◆ TEXT ◆

Announcing Teleport 5 Access Plane
Greg: So now let’s move on to today’s product announcement. We’d like to announce the forthcoming availability of Teleport 5. If this were a movie, I suppose we’d call it The Rise of the Access Plane. Specifically, we have released candidate two, available on the GitHub for download and for testing. And we expect GA to be available day to day as we complete our testing. So up till now, Teleport has made it easier for engineers to securely connect to servers in Kubernetes. What is it that our engineers are doing when they connect to these systems? Well, they are deploying, running, testing, and administering their applications, of course. So a next obvious evolution for Teleport is to help our customers connect to their applications. When we talked to the Teleport community about what kinds of problems they would like to solve with this application access, they shared the following. For many, accessing their developer infrastructure is a frustrating experience because they can only get to it via VPN. At the same time, there is security compliance issues with tracking who’s doing what in these systems. Many of our users need to secure access to their operational control panels. Every company has their home-built ones. And there’s a lot of open-source infrastructure like Kubernetes dashboards and phpMyAdmin, which are famous for not having very strong security. And then there’s compliance issues for applications that hold customer data. This might be your own internal operational applications or this could be the customer’s infrastructure such as a managed service or a dedicated tenant. In such a case, your customer will be imposing any compliance requirements they have onto your company by contract. So better be ready for that. So yeah. Otherwise, pretty much the same kind of pain points we talked about before, just extended to our applications.
What’s New in Teleport 5?

◆ STORED RECORDS ◆
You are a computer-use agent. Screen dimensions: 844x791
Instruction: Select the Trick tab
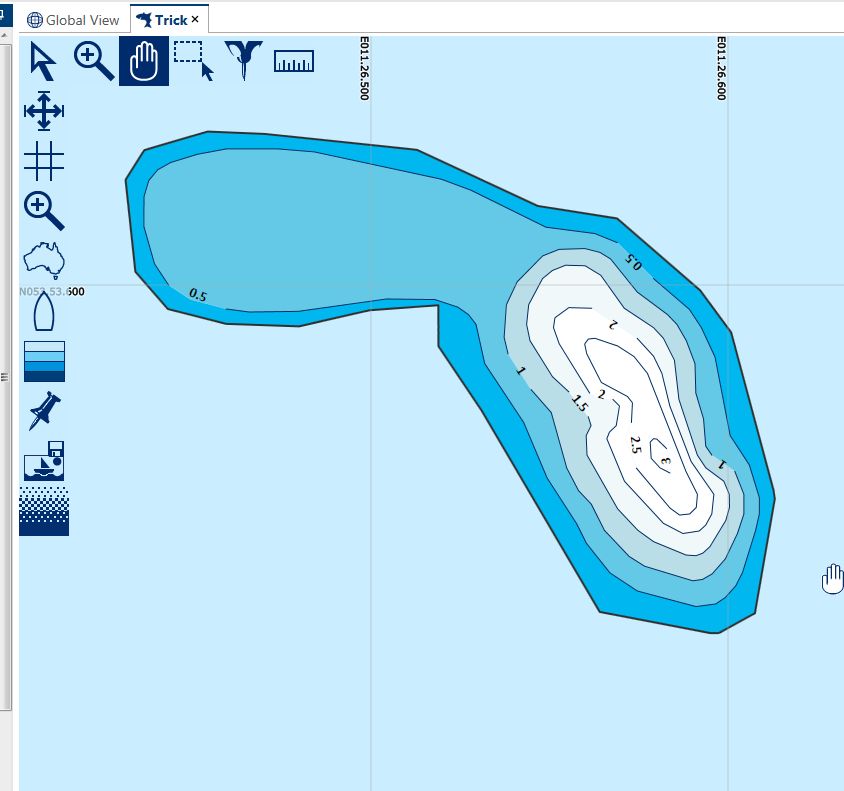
* * *
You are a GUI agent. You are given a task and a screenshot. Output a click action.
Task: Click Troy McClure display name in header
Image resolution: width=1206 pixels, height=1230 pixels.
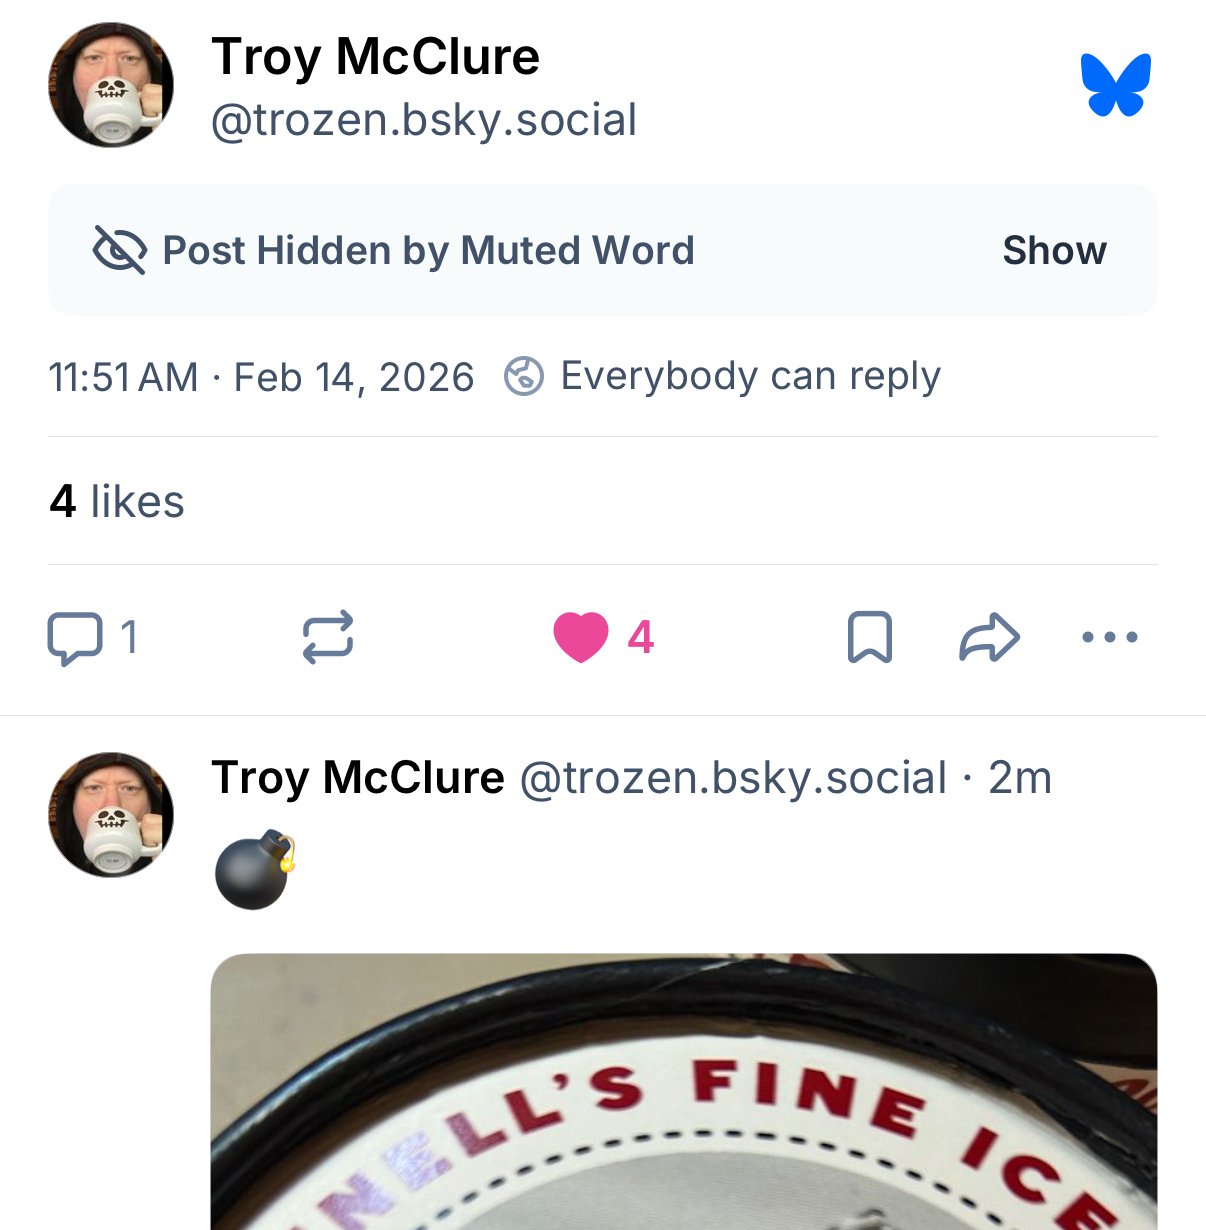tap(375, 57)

◆ GIVEN TASK ◆
Reproduce the Teleport 5 announcement text word for word, in its entirety.

◆ CORRECT ANSWER ◆
Announcing Teleport 5 Access Plane
Greg: So now let’s move on to today’s product announcement. We’d like to announce the forthcoming availability of Teleport 5. If this were a movie, I suppose we’d call it The Rise of the Access Plane. Specifically, we have released candidate two, available on the GitHub for download and for testing. And we expect GA to be available day to day as we complete our testing. So up till now, Teleport has made it easier for engineers to securely connect to servers in Kubernetes. What is it that our engineers are doing when they connect to these systems? Well, they are deploying, running, testing, and administering their applications, of course. So a next obvious evolution for Teleport is to help our customers connect to their applications. When we talked to the Teleport community about what kinds of problems they would like to solve with this application access, they shared the following. For many, accessing their developer infrastructure is a frustrating experience because they can only get to it via VPN. At the same time, there is security compliance issues with tracking who’s doing what in these systems. Many of our users need to secure access to their operational control panels. Every company has their home-built ones. And there’s a lot of open-source infrastructure like Kubernetes dashboards and phpMyAdmin, which are famous for not having very strong security. And then there’s compliance issues for applications that hold customer data. This might be your own internal operational applications or this could be the customer’s infrastructure such as a managed service or a dedicated tenant. In such a case, your customer will be imposing any compliance requirements they have onto your company by contract. So better be ready for that. So yeah. Otherwise, pretty much the same kind of pain points we talked about before, just extended to our applications.
What’s New in Teleport 5?